**** AVAILABLE DATA

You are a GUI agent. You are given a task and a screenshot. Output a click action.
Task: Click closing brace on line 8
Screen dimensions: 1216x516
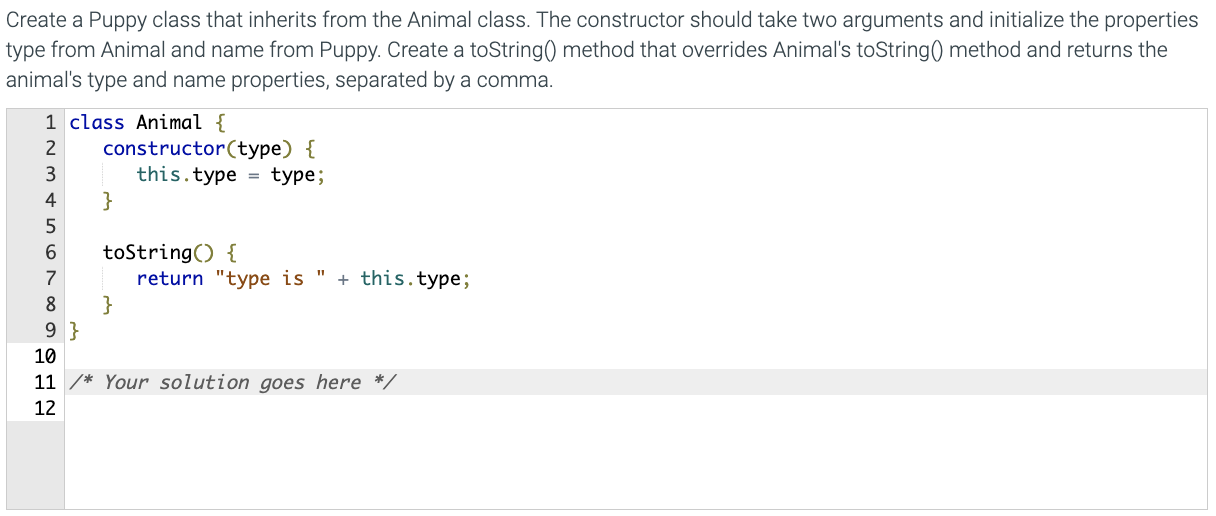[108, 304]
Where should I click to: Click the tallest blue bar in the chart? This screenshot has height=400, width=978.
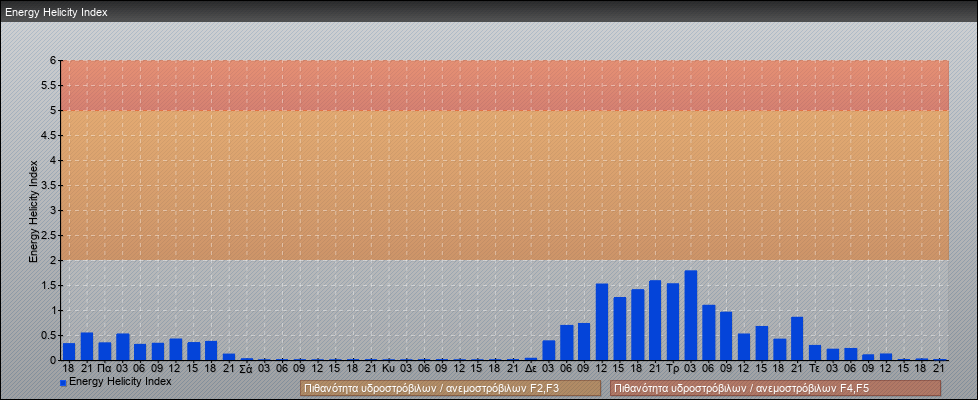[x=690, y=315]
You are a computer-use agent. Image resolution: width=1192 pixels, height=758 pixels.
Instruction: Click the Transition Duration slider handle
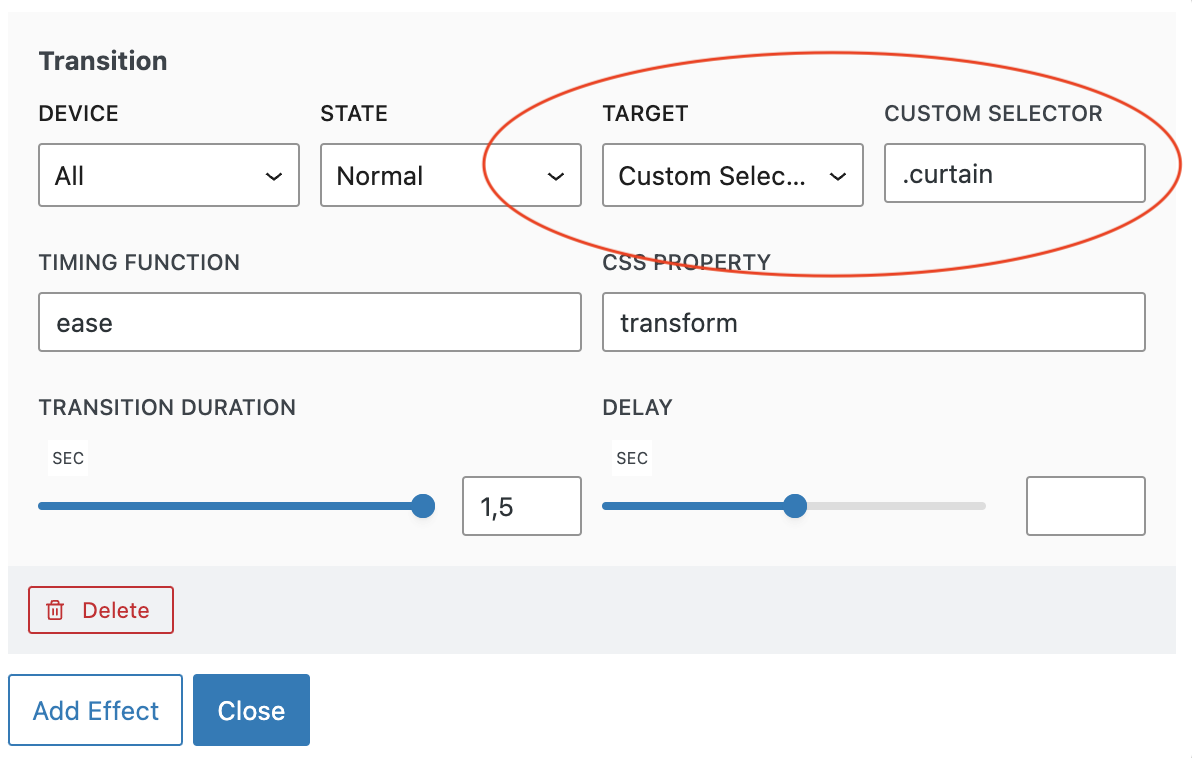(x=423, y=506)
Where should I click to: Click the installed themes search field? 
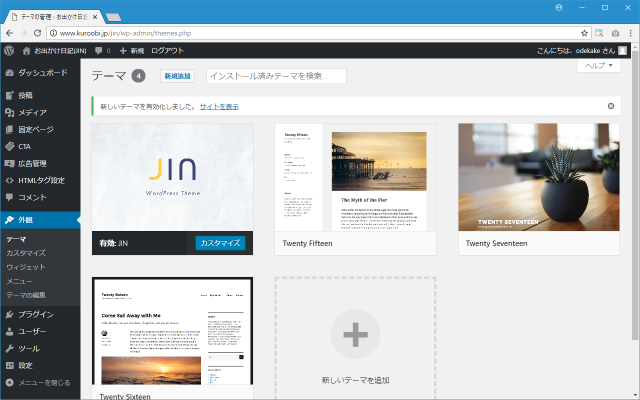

********

■ WHAT TO WORK ON
Go through the entries and copy every line that has "agent".

■ WRITTEN RESPONSE
You are a GUI agent. You are given a task and a screenshot. Output a click action.
You are a computer-use agent. Image resolution: width=1192 pixels, height=758 pixels.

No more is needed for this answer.